On the face of it, Maccabi once again has a team capable of
challenging for a place in the Euroleague Final Four.
Besides winning 13
of 14 games in local competitions as expected, the yellow- and-blue also
advanced to the Euroleague Top 16 from first place in regular season Group B
with an 8-2 record.
Even if it has displayed the occasional erratic game,
how possibly could there be any doubts regarding a team which has gone 21-3 in
all competitions since the start of the season? But it is not just cynical
journalists who are questioning Maccabi’s chances of success by its standards
this season.
Part-owner David Federman is also one of the
skeptics.
“I’m not sure we are good enough to progress past the Top 16,”
Federman said at the halftime break of Maccabi’s win over Ironi Ashkelon in the
last 16 of the State Cup last Sunday.
“The team needs time to gel. We saw
Maccabi in the regular season and I think we have the potential to be a good
team.

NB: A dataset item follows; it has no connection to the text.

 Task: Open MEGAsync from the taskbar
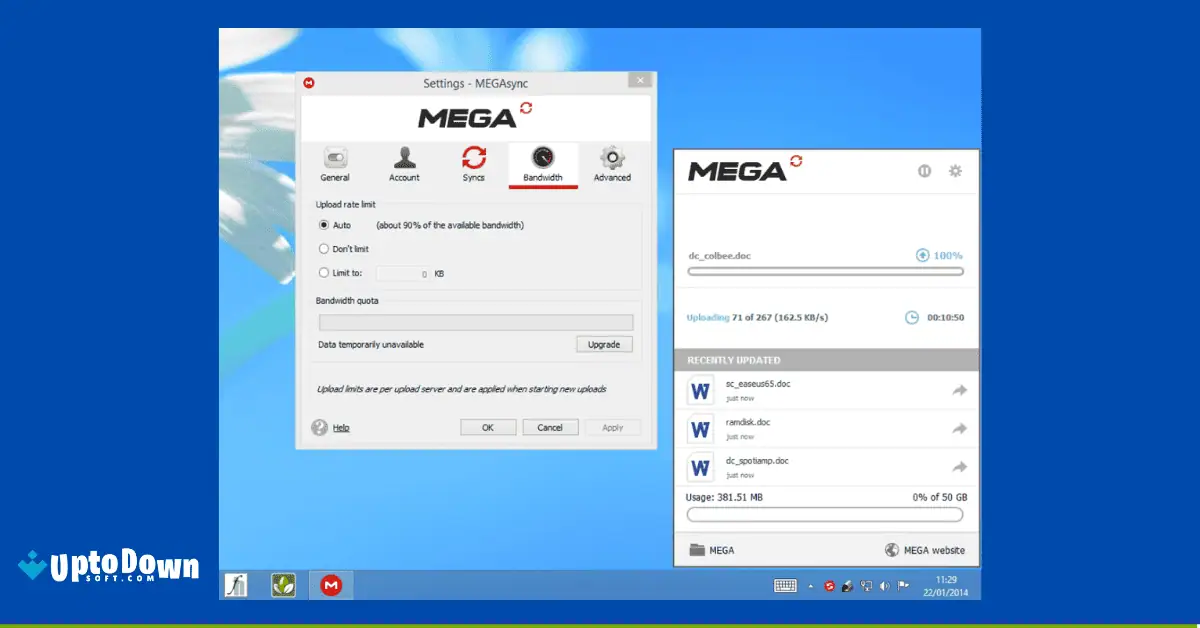(329, 584)
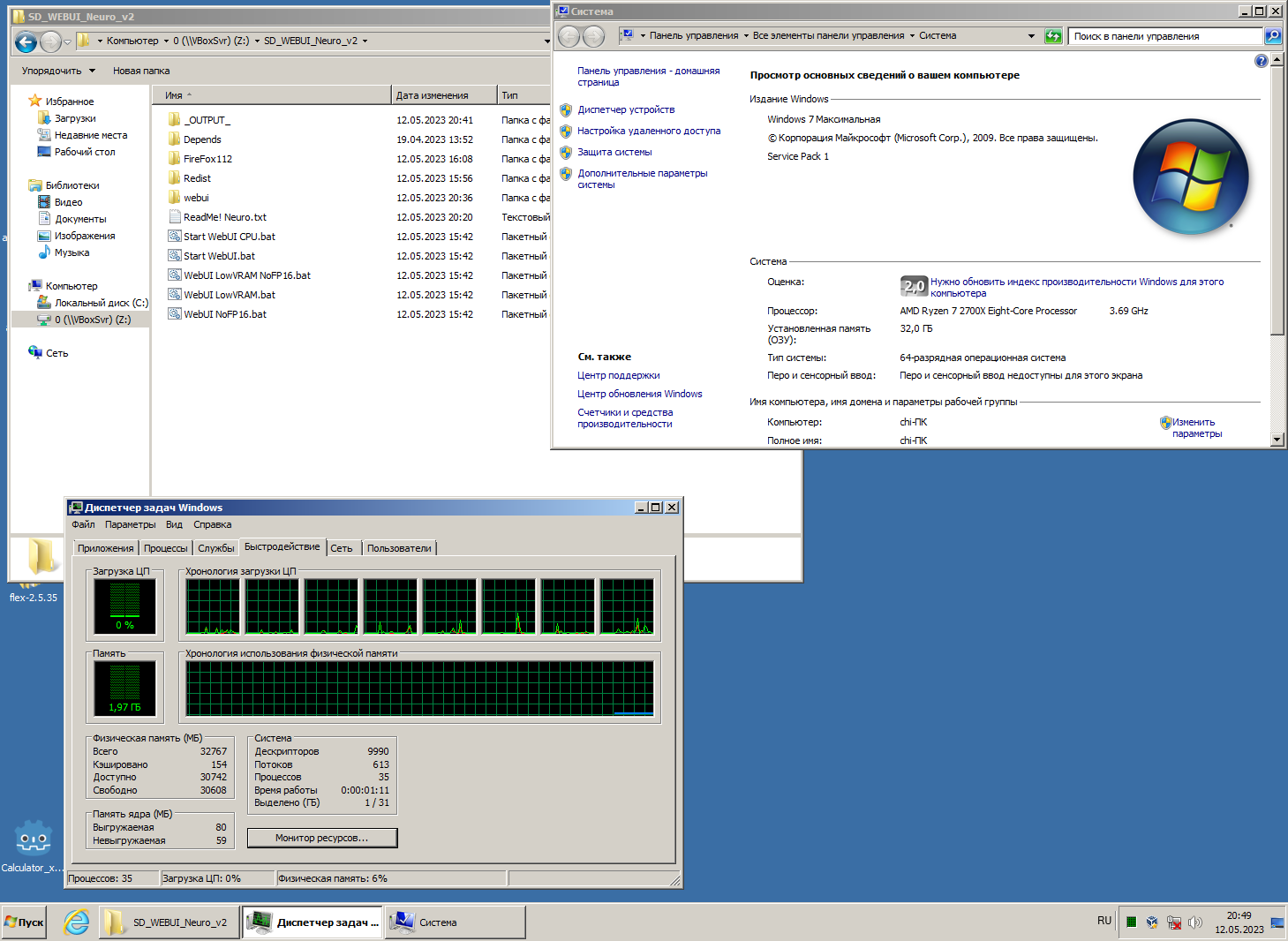Click search magnifier in Control Panel
The width and height of the screenshot is (1288, 941).
tap(1272, 36)
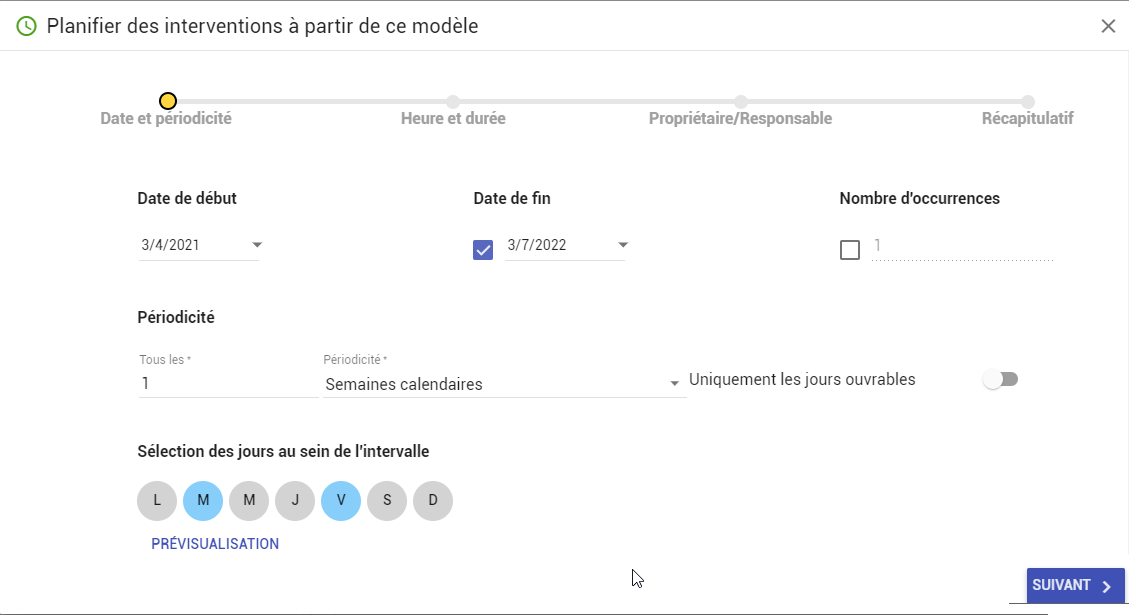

But we need a lot of patience and the fans, and perhaps also the
ownership, don’t have that much patience.”
Blatt reacted vehemently when
he was told of Federman’s assessment.
“Everyone can keep talking and we
will continue to win and finish in first place,” he said. “It is true that we
are not the strongest team in Europe, but we come to play every day. I don’t
know what people want from us. I really enjoy working with my guys every day and
people can continue to disregard us and that might help us down the
road.”
So who to believe? After all, it seems like Federman and Blatt
haven’t been watching the same team this season.
But the true difference
between the two is probably more philosophical than
practical.
Pessimistic Federman is aware of Maccabi’s record and the fact
that it led the Euroleague in index rating during the regular season, but he
also takes into account that the team did so in the weakest of the four groups
and was far from impressive in many of its wins.
Optimistic Blatt, on the
other hand, remembers that he once more had to build a team almost from scratch,
with only five players returning from last season, doing so with what is a
mediocre budget by current Euroleague standards.
Blatt is right to say
that it is unrealistic to demand any more from his team, but Federman recognizes
that expectations at Maccabi usually have very little to do with
reality.
The fact Maccabi rarely faced a toplevel opponent in the first
three months of the campaign means that the side’s true potential has yet to be
revealed.
While on paper it seems almost inevitable that Tel Aviv’s
roster will crumble against the likes of Barcelona, European champion Olympiacos
and BV Khimki Moscow in Group F of the Top 16, Blatt has accustomed fans to
expect his teams to play far better than the sum of their parts.
There
was a hope among Maccabi supporters that the squad would be significantly
strengthened ahead of the Top 16, but few believe that the lone addition of
young Croatian center Darko Planinic in place of Giorgi Shermadini will be of
any importance in the short run.
Even the likes of Caja Laboral Vitoria,
Montepaschi Siena and Fenerbahce Ulker look to have superior rosters to Maccabi,
leaving Besiktas JK as the only one of the eight teams in Group F which is
content with simply reaching the Top 16.
Blatt is confident his side will
finish in the top four and reach the quarterfinal playoffs for the third
straight year under his guidance.
Federman and the critics have done him
a favor by lowering the expectations, but Blatt knows that ultimately it is he
who shoulders the responsibility for any failure.
Either way, starting
from Thursday’s Top 16 opener at Siena we will discover if it was Blatt or
Federman who got it right.
The truth likely lies somewhere in the
middle.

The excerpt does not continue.